The furniture restorer has been surprised by the popularity of the series, stating the concept of the show seemed “quite boring” at first.
What made it more interesting, the presenter explains, is adding and weaving in human stories to bring about a more emotional response from viewers.
When it first started, the television personality said there was “no script or direction” and the team went with the flow.
Working with his co-stars, Jay states they’ve developed into “a unit naturally” so everyone is having a good time and there is no pretense.
“The viewing numbers have shocked me,” the host declares, with the programme reaching more than seven million viewers each episode.
Following its move from BBC Two to the network’s flagship channel has brought about this success, with both an afternoon edition and a primetime instalment built into the broadcaster’s schedule.
“All the production team do the same thing they do on our primetime version – it’s not a lesser-quality show,” Jay explains.
“I think it can run and run. Let’s raise the bar. Seven million? I want ten million! Keep reaching,” the presenter said as he addressed the show’s future to this week’s Radio Times.
More than eight seasons of the programme have now been created, with new episodes currently being aired on Wednesday nights.
I think it can run and run
The love for the show is clear on social media, with one fan writing on Twitter: “Early finish from #NightShift, sat having a cuppa watching The Repair Shop #therepairshop.”
Another avid viewer posted: “Can I live in a world where everyone is people from #TheRepairShop please,” with a third remarking: “If only the world could be more like #TheRepairShop #kindness.”
“#TheRepairShop makes me cry all the time,” a fourth commented with a fifth stating: “I love this programme so much #therepairshop.”
A sixth shared: “Just discovered the repair shop. Why did no one warn me! Tears running down my face and I’ve downloaded all the episodes I can find on Sky #therepairshop.”
In the past, Jay has spoken out on why he thinks the show has become such a success with those watching the episodes at home.

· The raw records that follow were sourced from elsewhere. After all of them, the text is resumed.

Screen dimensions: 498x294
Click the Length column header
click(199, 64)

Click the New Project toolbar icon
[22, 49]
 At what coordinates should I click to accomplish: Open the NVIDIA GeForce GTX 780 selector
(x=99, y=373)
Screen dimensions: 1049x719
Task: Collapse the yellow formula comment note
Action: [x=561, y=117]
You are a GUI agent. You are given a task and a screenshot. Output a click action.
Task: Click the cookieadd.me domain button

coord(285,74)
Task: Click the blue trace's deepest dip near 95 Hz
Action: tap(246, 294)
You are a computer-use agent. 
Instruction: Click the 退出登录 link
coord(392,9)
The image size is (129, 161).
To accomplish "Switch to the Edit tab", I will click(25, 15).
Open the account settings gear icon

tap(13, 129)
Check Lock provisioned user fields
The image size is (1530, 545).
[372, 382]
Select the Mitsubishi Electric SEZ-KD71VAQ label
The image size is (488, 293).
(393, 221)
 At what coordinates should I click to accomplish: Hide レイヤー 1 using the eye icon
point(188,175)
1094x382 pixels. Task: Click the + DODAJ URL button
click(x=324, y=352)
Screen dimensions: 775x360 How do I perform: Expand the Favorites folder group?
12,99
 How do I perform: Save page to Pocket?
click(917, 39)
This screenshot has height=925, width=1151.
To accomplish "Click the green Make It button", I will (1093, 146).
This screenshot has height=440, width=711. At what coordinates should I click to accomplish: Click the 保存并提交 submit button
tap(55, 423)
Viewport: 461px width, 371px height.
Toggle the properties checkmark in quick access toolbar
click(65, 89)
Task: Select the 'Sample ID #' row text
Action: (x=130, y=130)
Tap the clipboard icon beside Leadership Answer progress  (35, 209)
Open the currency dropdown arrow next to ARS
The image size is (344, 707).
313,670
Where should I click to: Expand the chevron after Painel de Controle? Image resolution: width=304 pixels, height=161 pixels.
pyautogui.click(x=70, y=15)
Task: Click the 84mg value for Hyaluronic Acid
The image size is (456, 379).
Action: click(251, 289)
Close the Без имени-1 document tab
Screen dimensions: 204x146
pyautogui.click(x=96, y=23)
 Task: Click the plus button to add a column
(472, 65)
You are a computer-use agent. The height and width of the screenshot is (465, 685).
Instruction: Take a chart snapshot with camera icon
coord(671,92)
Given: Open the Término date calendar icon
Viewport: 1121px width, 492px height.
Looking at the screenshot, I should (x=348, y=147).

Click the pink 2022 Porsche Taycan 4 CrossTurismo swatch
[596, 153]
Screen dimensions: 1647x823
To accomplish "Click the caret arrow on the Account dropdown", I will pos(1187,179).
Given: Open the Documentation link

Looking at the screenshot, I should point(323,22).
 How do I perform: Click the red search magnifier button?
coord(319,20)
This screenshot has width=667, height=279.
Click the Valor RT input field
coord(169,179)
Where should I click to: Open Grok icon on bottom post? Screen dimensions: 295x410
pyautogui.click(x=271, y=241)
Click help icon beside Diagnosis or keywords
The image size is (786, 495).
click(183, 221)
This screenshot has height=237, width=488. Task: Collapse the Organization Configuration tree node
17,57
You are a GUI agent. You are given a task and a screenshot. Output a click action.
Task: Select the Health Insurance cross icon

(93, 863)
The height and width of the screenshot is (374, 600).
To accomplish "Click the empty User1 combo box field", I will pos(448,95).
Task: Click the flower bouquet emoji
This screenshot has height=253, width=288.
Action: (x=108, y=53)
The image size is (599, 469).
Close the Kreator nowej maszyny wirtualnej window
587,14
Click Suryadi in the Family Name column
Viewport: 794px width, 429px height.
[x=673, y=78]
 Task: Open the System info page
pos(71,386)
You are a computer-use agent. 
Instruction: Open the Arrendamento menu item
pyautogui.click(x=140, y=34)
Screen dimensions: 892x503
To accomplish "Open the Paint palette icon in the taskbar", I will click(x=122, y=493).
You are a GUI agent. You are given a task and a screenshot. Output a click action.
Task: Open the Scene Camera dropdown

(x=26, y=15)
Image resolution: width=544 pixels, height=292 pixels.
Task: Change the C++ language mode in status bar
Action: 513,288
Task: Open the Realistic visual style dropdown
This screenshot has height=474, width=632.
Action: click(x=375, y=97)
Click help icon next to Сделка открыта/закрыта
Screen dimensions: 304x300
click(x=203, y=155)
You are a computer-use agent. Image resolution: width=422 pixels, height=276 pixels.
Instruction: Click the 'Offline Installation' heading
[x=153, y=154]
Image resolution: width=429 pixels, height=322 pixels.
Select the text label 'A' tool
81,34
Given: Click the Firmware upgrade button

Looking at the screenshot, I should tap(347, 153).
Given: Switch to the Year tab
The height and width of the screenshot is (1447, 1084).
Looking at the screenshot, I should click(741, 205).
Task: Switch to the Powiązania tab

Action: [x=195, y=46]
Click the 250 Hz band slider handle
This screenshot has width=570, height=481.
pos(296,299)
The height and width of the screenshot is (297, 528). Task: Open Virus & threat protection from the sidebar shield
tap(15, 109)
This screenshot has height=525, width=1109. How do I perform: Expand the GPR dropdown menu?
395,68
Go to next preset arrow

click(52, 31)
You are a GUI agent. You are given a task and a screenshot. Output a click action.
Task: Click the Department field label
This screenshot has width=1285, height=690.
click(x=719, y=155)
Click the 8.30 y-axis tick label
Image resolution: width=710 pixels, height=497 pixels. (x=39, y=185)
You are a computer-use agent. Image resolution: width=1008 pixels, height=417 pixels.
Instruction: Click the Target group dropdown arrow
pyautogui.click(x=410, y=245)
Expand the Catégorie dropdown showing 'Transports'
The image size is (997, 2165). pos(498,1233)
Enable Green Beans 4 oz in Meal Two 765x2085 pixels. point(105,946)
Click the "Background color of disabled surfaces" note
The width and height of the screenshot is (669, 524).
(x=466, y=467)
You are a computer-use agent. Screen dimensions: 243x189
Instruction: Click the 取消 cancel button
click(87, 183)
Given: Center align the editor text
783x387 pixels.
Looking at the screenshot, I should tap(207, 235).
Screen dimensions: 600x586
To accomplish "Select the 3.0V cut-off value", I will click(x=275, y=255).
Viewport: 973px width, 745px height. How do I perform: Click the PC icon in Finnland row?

The host of the programme said: “I think [the show] is so popular because it represents a community of experts working on behalf of someone we don’t really know.
“I feel fortunate that people come in with these items and some of the stories and the history related to them are quite raw.
“And they’re very personal”, he said in an interview with HELLO! Magazine, and it seems the show will be on the BBC forevermore.
Although he helps members of the public by restoring their furniture, Jay has admitted working on himself was his “biggest repair job”.
Speaking on The One Show, he said: “The biggest repair job we have done on The Repair Shop is me.
“The community has helped me get back to my normal self because five or six years ago I felt down and I was in a really dark place and I hit rock bottom.
“Mental health-wise I couldn’t see tomorrow. It was a case of, there was no future for me. And when you can’t see tomorrow, there’s no need to exist.”
The Repair Shop airs Wednesday at 8pm on BBC One.